Ocho arrive à Barcelone pour quelques jours. Ce bel argentin brun arpente la ville, drague sans succès sur Grindr, repère un joli blond sur une plage. Il le revoit bientôt dans la rue avec son t-shirt Kiss… Bien sûr, ça ne va pas s’arrêter là, et le premier film très intrigant et séduisant de Lucio Castro, Fin de siècle, s’insinue dans cette histoire qui naît : histoire d’une nuit, ou histoire bien plus complexe que cela… Rencontre avec le cinéaste argentin.

Lucio Castro Fin de siecle

L’une des choses que j’ai vraiment aimées dans Fin de siècle,  c’est l’idée qu’à vingt ans de distance, sans se reconnaître, Ocho et Javi se désirent à nouveau. Je trouve que c’est une idée très forte, cette répétition du désir malgré le passage du temps. Est-ce ce que vous ressentez ?

Lucio Castro : Je pense que je m’intéresse à des choses que je reconnais, même si ce n’est pas consciemment, des choses qui me semblent familières à certains égards et qui m’appellent. Cela doit être lié à la notion de « l’Étrange » de Freud, quelque chose qui nous est familier et qui nous attire, mais qui nous donne aussi un léger sentiment de peur. Je crois vraiment que l’amour et l’attraction sont liés à la reconnaissance, et ce mystère dans quelque chose que nous aimons sans que nous sachions pourquoi, est vraiment excitant pour moi.

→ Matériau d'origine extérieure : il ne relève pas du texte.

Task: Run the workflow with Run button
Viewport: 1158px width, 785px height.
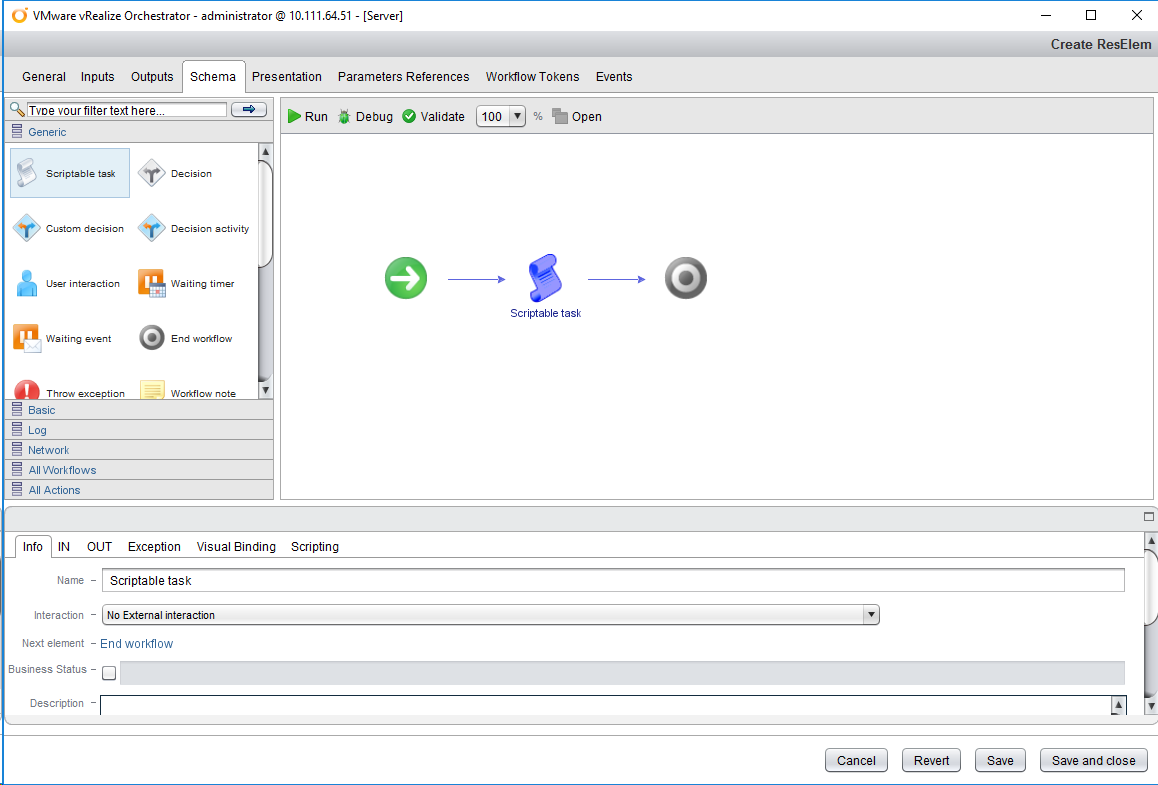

Dans votre film, beaucoup de choses ont changé en vingt ans, y compris la façon dont les gays draguent avec des applis comme Grindr. Pourtant, ce n’est pas comme ça qu’Ocho et Javi se rencontrent…

Oui, je pense que même si Grindr est formidable, ça a aussi quelque chose de terriblement insatisfaisant… Peut-être que c’est la vitesse à laquelle nous approuvons ou annulons les gens. Dans le film, on voit qu’après y avoir perdu du temps lors de sa première nuit à Barcelone, Ocho jette son portable et décide de se branler avant de se coucher. Donc je voulais que Grindr soit dans le film, mais je voulais que les personnages se rencontrent d’une manière plus old school, en se croisant dans les rues, parce qu’apercevoir quelqu’un vivre deux secondes est beaucoup plus révélateur que de lire un profil très complet sur Grindr.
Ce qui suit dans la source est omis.